Give again only what runs from the line with "Task: Click the" to the final line of the entries below, exactly as written and without pictures.
BEGIN DATA EXTRACT
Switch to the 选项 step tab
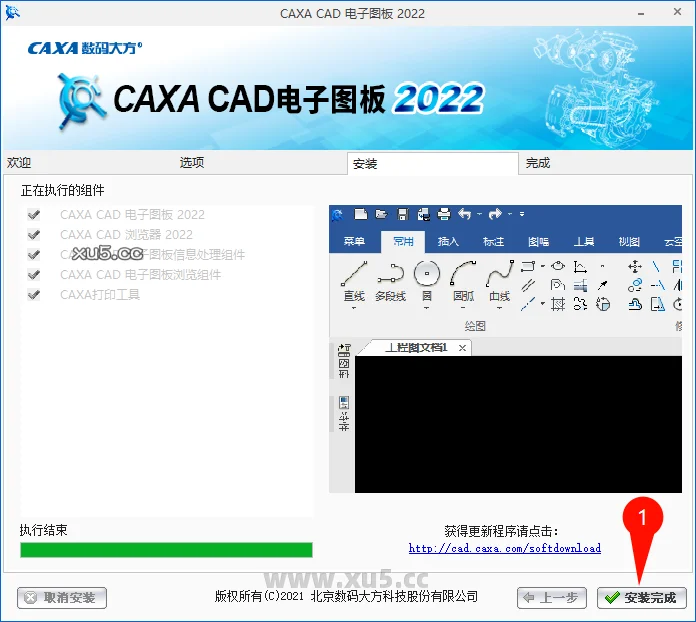coord(192,163)
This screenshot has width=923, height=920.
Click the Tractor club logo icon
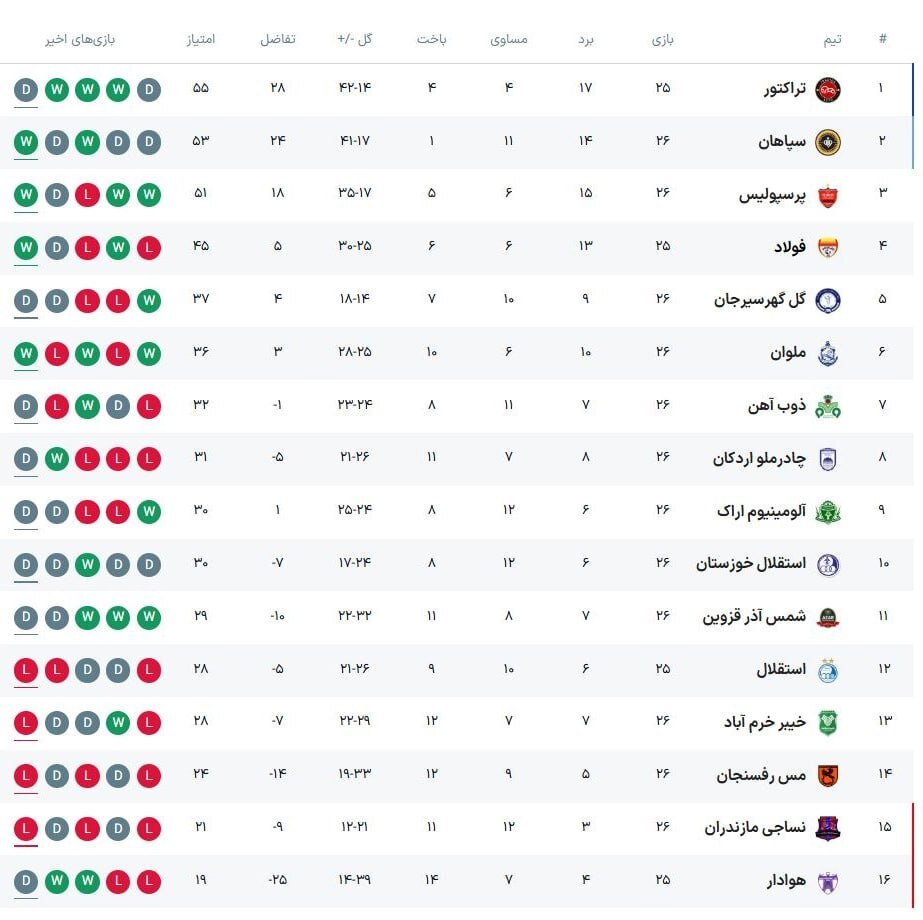coord(827,89)
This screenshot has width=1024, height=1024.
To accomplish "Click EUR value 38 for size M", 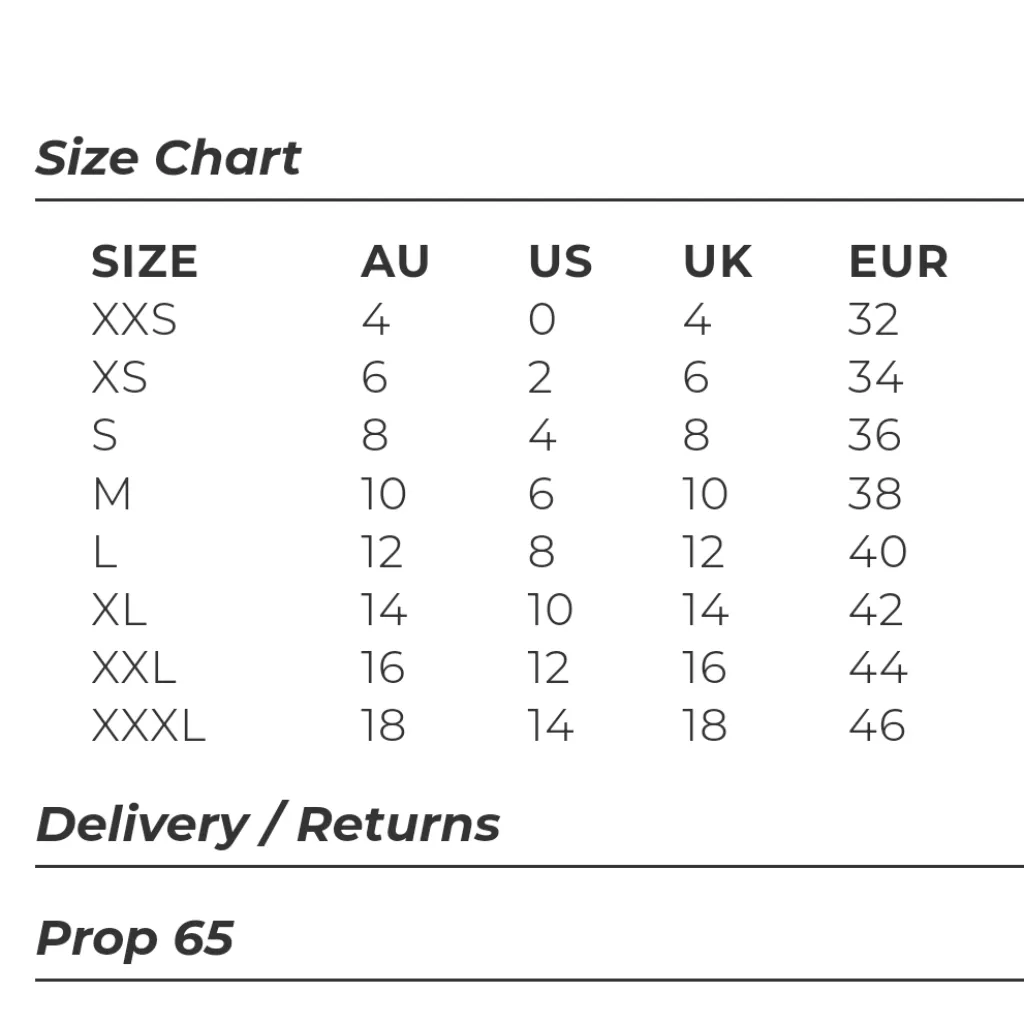I will point(875,494).
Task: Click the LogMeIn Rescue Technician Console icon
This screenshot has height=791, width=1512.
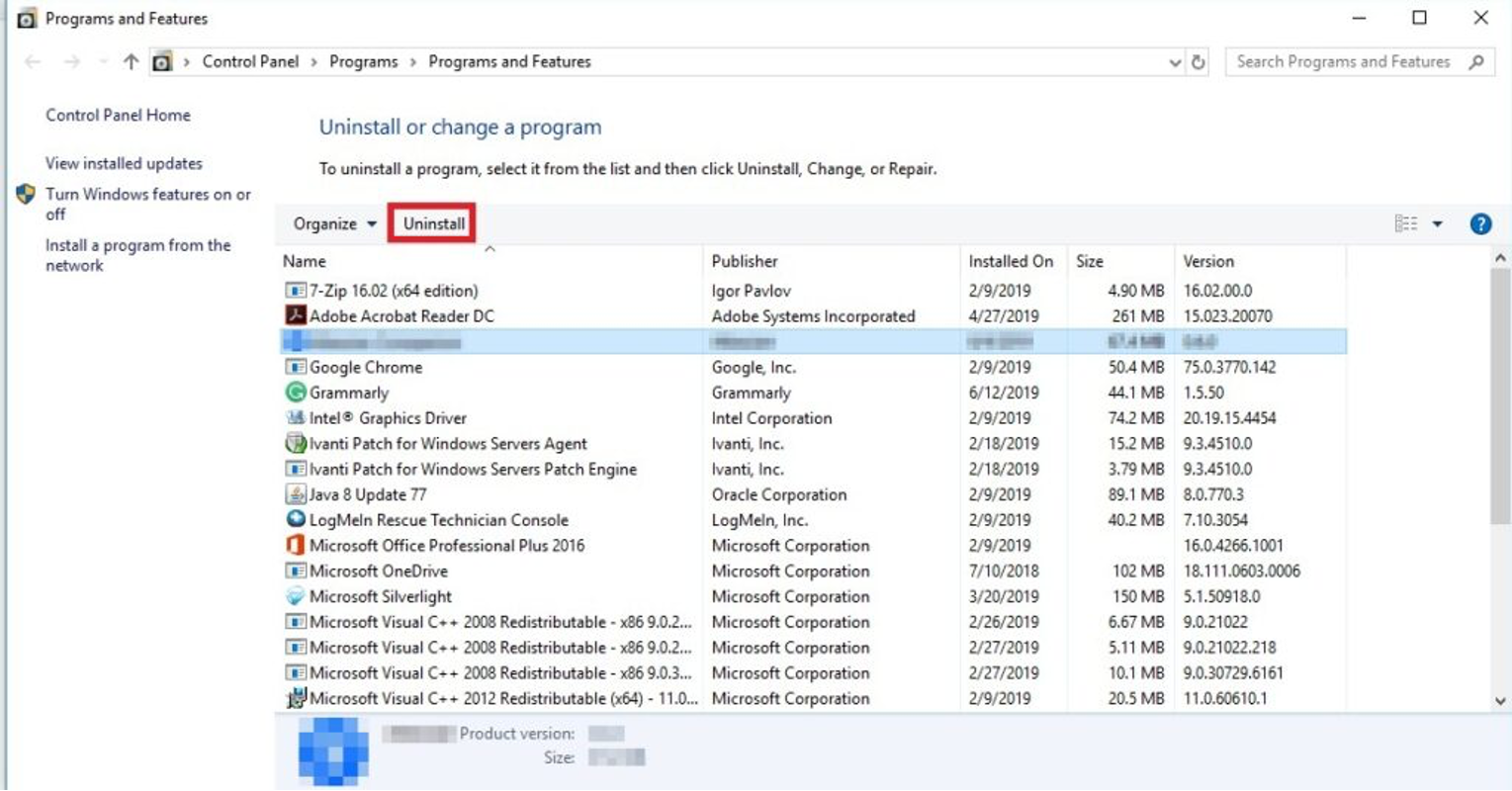Action: (x=295, y=520)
END DATA EXTRACT
■ ANSWER SECTION ■
Task: Click the LogMeIn Rescue Technician Console icon
This screenshot has height=791, width=1512.
Action: (x=295, y=520)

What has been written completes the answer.